Figure 4. The Faster R-CNNs Architecture for COVID-19 Detection
Progress 1 (Initial Results)
By using CNNs-based object detection approach with Faster-RCNN algorithm, we achieved overall accuracy of 98%. In addition, the high performance of the CNNs-based Faster-RCNN model that we built in this study was checked with 79.3% accuracy using external samples. More specifically, our model achieved relative high sensitivity as a screening tool, 0.88 and 0.83 on the internal and the external dataset, respectively. Besides, the research has compared to the diagnosis of RT-PCR based nucleic acid detection, which recent data have suggested that the accuracy of nucleic acid testing is only about 50-90%. In our initial research using lung CT imaging feature extraction, the research can achieve 98% accuracy. The results outperformed nucleic acid testing.
Figure 5. The result of COVID-19 object detection based on proposed Faster R-CNNs algorithm (Progress 1)

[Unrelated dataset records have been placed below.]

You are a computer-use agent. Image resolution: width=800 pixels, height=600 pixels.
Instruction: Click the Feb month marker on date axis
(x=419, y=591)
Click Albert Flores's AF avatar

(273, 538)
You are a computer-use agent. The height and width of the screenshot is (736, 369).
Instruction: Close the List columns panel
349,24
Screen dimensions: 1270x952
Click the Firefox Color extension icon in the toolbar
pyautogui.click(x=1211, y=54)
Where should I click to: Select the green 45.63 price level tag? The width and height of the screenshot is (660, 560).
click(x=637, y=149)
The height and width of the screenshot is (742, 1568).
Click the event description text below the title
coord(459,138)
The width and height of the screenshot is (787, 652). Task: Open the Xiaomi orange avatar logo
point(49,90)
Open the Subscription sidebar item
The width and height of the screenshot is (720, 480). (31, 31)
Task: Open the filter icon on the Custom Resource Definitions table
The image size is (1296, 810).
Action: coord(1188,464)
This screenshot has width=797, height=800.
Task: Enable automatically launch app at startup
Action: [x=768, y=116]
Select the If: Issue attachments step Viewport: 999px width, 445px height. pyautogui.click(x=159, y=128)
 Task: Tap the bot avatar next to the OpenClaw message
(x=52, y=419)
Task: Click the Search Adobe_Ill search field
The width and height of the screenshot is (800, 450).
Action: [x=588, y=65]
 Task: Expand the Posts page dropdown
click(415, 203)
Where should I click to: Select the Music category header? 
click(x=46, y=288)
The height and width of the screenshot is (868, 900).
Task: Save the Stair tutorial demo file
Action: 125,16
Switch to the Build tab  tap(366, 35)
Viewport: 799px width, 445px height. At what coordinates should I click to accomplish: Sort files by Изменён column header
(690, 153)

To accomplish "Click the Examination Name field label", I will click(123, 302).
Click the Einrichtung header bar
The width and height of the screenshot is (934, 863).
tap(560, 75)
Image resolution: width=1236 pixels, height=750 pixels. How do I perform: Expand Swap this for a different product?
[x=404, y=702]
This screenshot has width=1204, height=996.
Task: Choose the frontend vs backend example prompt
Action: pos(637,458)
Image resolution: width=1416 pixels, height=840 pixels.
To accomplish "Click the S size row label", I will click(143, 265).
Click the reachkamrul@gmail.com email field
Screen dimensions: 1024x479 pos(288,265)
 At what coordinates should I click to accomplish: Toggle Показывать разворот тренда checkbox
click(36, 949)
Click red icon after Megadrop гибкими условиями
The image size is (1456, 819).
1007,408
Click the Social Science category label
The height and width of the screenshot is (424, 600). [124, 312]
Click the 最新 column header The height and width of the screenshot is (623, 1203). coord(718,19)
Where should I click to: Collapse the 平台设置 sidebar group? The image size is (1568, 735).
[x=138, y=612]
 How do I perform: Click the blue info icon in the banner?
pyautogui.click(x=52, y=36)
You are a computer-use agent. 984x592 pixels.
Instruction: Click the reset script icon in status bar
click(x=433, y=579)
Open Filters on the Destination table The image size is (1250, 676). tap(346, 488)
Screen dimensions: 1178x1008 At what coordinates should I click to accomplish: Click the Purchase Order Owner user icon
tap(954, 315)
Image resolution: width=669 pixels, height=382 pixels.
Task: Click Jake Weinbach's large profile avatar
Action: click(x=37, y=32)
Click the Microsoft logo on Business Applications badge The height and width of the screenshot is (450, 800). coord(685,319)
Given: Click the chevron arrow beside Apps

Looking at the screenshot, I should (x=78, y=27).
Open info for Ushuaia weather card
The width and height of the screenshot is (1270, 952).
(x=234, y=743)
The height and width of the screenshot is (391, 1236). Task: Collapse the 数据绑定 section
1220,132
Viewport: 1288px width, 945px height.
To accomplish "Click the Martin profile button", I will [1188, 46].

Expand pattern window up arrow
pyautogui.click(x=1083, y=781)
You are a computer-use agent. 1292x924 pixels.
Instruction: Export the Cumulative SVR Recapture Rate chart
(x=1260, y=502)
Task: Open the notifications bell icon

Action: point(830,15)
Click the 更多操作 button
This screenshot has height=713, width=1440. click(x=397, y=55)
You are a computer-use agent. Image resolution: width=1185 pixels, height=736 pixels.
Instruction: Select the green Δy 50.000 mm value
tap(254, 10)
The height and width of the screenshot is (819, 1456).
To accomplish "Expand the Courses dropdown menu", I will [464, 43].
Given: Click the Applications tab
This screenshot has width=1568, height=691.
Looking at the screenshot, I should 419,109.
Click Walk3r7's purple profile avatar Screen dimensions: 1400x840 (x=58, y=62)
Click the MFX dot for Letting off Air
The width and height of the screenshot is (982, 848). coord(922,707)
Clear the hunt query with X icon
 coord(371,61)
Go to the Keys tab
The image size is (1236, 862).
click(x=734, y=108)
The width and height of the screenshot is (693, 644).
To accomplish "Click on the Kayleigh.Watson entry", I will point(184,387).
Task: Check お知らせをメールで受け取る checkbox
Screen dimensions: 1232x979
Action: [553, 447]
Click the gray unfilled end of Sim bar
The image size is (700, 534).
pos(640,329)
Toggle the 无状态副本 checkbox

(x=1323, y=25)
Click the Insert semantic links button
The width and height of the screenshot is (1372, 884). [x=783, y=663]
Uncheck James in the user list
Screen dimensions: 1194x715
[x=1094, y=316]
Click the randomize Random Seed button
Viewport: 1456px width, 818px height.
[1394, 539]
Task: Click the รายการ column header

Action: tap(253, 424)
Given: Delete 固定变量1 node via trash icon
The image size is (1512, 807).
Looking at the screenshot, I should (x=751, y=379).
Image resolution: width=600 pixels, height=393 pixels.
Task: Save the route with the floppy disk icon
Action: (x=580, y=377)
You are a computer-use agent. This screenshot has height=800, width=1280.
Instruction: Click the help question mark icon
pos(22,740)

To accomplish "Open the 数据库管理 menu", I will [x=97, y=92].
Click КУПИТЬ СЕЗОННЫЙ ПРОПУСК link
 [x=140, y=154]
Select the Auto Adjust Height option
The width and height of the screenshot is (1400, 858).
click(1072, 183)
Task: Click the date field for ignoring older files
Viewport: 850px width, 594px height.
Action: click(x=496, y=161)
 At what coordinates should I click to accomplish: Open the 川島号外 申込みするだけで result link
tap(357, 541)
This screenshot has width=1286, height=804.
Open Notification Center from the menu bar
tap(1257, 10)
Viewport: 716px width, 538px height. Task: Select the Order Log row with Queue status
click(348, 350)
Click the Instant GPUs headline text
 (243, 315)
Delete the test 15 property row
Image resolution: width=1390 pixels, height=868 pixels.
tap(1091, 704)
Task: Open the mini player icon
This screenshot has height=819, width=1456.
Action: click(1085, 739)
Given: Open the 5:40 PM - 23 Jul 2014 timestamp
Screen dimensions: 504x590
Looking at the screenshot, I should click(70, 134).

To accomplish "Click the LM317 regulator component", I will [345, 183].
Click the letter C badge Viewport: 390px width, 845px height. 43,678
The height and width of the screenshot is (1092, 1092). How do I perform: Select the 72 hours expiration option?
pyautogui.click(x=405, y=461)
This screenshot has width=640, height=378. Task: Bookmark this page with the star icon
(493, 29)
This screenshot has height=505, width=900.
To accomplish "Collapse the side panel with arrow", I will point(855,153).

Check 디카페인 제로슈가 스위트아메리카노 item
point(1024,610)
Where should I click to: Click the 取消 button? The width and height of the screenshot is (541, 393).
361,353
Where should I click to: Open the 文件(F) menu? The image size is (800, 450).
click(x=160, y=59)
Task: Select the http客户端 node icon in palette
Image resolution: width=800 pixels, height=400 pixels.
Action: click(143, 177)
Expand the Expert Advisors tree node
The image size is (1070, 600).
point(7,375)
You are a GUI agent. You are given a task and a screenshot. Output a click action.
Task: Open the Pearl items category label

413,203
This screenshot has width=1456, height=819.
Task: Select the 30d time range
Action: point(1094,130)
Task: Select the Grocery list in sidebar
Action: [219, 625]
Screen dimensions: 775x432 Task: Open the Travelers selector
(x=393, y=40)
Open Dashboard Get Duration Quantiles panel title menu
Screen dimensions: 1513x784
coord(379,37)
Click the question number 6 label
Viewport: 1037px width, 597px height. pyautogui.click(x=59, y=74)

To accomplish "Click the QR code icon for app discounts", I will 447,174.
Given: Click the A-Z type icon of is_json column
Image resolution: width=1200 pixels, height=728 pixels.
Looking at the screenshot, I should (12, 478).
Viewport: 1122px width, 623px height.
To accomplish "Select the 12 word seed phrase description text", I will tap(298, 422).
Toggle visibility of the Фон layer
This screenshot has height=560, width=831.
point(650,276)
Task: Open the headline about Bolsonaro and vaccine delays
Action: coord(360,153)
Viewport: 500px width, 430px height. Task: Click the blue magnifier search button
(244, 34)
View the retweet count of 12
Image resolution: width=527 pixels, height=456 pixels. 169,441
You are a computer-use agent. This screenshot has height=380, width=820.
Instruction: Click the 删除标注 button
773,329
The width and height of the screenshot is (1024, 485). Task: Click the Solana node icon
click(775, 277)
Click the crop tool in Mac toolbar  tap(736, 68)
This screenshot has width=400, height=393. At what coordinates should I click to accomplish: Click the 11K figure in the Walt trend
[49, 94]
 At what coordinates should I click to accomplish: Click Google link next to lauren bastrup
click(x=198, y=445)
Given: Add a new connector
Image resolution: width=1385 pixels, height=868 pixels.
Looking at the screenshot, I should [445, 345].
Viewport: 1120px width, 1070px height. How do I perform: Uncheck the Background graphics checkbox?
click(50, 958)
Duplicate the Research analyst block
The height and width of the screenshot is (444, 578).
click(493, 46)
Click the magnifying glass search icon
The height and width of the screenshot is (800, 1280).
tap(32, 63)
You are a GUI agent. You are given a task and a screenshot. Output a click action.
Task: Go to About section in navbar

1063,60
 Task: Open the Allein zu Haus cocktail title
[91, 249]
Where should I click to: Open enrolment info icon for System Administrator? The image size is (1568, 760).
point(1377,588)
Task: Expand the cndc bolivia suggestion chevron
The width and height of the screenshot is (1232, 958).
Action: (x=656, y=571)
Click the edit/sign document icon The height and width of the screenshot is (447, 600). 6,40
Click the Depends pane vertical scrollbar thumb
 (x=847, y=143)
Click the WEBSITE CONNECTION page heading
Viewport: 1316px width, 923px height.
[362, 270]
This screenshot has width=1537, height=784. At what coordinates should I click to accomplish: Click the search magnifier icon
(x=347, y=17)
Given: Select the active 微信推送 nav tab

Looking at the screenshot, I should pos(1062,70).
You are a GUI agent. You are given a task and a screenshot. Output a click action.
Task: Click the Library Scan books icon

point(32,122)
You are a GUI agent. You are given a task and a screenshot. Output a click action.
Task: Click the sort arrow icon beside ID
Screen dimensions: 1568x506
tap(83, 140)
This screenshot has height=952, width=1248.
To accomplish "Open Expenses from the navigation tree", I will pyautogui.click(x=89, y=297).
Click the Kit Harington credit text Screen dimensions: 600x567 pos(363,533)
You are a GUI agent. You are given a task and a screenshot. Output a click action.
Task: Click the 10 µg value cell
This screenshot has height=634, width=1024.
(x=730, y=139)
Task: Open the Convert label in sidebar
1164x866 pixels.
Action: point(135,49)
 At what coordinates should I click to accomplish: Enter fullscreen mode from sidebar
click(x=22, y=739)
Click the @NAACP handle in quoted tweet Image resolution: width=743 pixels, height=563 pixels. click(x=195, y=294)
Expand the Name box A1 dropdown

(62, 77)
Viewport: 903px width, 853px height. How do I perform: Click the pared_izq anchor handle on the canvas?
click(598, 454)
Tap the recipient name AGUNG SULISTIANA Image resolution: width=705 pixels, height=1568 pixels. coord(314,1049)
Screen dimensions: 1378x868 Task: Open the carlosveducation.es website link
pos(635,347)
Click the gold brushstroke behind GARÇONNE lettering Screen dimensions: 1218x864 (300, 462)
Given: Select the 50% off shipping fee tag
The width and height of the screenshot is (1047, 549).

Progress 2 (Final Results)
In the next phase, the pre-tuning and fine-tuning hyperparameters is used for getting the best model. For the object detection of COVID-19 by Faster R-CNNs algorithm, this research achieved 99% accuracy, 98% sensitivity, 100% specificity, and 100% precision on CT chest radiography. The result of CT images can detect two conditions including COVID-19 infected and healthy. Besides, the proposed model with unseen data achieves accuracy, sensitivity, specificity, precion and F1-score are 100%, respectively.